§ INPUT FOR THIS TASK

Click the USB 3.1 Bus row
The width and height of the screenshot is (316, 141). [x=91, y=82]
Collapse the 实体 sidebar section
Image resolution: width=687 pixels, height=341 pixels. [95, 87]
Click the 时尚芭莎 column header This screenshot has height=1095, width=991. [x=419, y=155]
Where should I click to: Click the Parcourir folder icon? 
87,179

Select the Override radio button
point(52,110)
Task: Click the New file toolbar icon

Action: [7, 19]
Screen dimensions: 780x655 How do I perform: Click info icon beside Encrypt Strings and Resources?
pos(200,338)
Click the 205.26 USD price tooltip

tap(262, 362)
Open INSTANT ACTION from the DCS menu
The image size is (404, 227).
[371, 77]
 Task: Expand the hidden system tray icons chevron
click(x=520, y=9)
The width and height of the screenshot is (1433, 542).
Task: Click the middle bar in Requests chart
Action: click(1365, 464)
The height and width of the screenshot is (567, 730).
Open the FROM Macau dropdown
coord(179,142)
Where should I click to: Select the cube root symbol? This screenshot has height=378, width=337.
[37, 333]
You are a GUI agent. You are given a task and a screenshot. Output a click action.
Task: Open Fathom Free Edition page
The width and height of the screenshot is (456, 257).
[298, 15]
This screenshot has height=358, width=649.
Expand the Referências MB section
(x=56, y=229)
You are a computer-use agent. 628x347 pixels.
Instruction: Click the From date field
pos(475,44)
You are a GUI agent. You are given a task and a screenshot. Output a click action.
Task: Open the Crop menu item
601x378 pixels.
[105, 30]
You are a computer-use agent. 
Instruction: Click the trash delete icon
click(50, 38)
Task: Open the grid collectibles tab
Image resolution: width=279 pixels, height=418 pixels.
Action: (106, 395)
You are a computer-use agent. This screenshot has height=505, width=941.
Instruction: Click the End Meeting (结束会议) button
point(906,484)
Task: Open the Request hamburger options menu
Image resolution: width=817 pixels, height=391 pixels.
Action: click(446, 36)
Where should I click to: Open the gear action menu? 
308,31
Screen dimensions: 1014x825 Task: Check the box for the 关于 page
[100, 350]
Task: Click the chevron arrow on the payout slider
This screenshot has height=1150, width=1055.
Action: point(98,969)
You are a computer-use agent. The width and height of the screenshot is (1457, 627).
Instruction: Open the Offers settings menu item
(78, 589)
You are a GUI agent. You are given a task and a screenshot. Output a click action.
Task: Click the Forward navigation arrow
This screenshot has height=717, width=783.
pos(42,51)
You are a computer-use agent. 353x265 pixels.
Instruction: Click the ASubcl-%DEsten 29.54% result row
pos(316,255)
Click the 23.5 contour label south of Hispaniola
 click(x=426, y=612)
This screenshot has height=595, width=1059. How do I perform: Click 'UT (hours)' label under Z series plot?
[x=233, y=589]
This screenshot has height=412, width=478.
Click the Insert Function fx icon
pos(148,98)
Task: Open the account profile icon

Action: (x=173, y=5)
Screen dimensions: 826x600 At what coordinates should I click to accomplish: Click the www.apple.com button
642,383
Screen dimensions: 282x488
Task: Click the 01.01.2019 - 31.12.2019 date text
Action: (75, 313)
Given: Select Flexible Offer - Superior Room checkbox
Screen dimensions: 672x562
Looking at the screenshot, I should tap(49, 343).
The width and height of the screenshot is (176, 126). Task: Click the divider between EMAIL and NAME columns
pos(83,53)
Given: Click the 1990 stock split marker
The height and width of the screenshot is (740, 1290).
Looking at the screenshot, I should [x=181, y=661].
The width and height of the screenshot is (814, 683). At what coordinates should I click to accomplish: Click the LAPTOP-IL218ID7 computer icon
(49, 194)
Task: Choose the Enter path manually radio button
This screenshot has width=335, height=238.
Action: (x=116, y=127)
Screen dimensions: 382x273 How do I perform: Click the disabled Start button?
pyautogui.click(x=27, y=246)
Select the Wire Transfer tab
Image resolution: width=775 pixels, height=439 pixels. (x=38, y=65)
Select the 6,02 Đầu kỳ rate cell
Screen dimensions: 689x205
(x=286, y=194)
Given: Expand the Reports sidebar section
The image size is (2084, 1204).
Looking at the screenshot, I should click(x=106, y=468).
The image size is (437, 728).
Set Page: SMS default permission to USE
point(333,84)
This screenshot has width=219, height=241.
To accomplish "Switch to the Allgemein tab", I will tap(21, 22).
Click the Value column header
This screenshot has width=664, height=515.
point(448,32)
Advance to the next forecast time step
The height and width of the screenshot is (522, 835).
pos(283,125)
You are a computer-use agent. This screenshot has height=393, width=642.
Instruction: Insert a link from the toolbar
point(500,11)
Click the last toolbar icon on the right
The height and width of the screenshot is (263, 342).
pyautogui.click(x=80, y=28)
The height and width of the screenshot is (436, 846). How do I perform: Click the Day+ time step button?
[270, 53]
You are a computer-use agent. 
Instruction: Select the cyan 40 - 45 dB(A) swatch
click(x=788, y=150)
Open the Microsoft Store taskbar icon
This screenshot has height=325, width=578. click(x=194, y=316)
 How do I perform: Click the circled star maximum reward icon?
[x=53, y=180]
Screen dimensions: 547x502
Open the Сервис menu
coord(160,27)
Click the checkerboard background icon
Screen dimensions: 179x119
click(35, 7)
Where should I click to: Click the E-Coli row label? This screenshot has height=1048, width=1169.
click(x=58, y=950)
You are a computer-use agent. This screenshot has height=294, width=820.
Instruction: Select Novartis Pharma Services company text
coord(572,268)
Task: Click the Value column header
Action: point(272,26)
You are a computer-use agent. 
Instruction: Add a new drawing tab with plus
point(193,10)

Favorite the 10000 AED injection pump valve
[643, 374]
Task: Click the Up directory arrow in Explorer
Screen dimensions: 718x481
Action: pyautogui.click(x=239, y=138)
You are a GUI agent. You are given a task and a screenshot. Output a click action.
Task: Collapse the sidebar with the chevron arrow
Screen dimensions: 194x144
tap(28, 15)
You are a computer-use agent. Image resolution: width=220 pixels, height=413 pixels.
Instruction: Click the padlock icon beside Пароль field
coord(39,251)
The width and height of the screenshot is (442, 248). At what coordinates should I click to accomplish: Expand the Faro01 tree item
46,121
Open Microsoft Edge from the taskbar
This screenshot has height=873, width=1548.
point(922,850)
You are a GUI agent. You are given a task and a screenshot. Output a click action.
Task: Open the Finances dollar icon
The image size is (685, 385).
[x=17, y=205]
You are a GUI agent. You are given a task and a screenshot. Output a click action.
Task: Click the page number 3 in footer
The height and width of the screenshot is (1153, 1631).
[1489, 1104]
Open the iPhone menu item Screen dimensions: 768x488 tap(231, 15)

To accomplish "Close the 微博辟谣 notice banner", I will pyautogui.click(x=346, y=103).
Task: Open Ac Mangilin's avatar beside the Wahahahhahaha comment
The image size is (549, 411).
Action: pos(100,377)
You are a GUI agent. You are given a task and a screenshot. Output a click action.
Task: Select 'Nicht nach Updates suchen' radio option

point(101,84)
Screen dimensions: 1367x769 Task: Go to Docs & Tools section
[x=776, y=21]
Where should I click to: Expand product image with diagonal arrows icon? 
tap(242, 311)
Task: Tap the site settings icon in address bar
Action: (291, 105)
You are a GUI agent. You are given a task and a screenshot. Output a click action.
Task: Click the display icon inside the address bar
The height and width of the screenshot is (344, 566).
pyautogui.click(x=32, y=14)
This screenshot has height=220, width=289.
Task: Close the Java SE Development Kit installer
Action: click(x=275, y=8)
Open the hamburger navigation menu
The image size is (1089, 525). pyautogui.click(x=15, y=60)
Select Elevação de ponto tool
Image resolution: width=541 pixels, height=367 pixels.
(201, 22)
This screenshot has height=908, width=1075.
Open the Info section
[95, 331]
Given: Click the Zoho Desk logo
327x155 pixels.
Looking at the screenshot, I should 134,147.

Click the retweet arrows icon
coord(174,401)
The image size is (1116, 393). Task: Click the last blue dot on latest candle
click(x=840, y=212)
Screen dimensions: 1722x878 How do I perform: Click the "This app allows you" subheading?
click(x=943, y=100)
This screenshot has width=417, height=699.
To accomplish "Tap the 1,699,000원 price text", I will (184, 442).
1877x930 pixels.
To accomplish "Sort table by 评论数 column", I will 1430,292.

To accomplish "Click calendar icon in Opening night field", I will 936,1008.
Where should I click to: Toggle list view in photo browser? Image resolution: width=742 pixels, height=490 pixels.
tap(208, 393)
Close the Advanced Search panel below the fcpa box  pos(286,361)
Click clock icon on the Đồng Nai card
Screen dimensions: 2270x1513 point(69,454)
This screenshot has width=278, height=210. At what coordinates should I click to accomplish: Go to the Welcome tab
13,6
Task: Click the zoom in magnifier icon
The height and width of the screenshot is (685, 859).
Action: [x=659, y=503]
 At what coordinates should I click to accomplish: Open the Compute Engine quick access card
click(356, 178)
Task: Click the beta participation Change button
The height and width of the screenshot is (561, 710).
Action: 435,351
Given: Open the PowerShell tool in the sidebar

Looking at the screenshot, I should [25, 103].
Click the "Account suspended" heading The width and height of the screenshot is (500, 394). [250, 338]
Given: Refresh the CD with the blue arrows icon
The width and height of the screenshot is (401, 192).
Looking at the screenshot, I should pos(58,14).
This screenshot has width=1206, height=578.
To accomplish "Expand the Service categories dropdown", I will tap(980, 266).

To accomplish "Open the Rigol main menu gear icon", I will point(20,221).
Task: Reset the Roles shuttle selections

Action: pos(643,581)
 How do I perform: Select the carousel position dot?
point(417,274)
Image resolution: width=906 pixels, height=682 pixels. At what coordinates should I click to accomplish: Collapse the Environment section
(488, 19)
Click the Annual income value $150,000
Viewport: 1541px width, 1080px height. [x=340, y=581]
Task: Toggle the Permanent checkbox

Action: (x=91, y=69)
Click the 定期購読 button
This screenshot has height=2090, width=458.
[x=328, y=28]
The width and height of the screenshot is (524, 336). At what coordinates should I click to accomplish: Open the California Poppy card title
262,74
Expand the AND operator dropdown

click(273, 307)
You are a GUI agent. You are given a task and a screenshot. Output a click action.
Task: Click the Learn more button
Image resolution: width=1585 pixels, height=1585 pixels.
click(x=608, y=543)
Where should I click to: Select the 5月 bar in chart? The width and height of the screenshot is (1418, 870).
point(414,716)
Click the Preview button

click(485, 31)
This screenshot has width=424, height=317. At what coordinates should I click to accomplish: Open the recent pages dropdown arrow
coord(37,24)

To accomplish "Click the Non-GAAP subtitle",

§ REQUIRED ACTION
Beginning at the top of the entries above, output each line exactly, and end with the line in which "This screenshot has height=358, width=649." appears.

§ ANSWER SECTION
Click the USB 3.1 Bus row
The width and height of the screenshot is (316, 141). [x=91, y=82]
Collapse the 实体 sidebar section
Image resolution: width=687 pixels, height=341 pixels. [95, 87]
Click the 时尚芭莎 column header This screenshot has height=1095, width=991. [x=419, y=155]
Where should I click to: Click the Parcourir folder icon? 
87,179

Select the Override radio button
point(52,110)
Task: Click the New file toolbar icon

Action: [7, 19]
Screen dimensions: 780x655 How do I perform: Click info icon beside Encrypt Strings and Resources?
pos(200,338)
Click the 205.26 USD price tooltip

tap(262, 362)
Open INSTANT ACTION from the DCS menu
The image size is (404, 227).
[371, 77]
 Task: Expand the hidden system tray icons chevron
click(x=520, y=9)
The width and height of the screenshot is (1433, 542).
Task: Click the middle bar in Requests chart
Action: click(1365, 464)
The height and width of the screenshot is (567, 730).
Open the FROM Macau dropdown
coord(179,142)
Where should I click to: Select the cube root symbol? This screenshot has height=378, width=337.
[37, 333]
You are a GUI agent. You are given a task and a screenshot. Output a click action.
Task: Open Fathom Free Edition page
The width and height of the screenshot is (456, 257).
[298, 15]
This screenshot has height=358, width=649.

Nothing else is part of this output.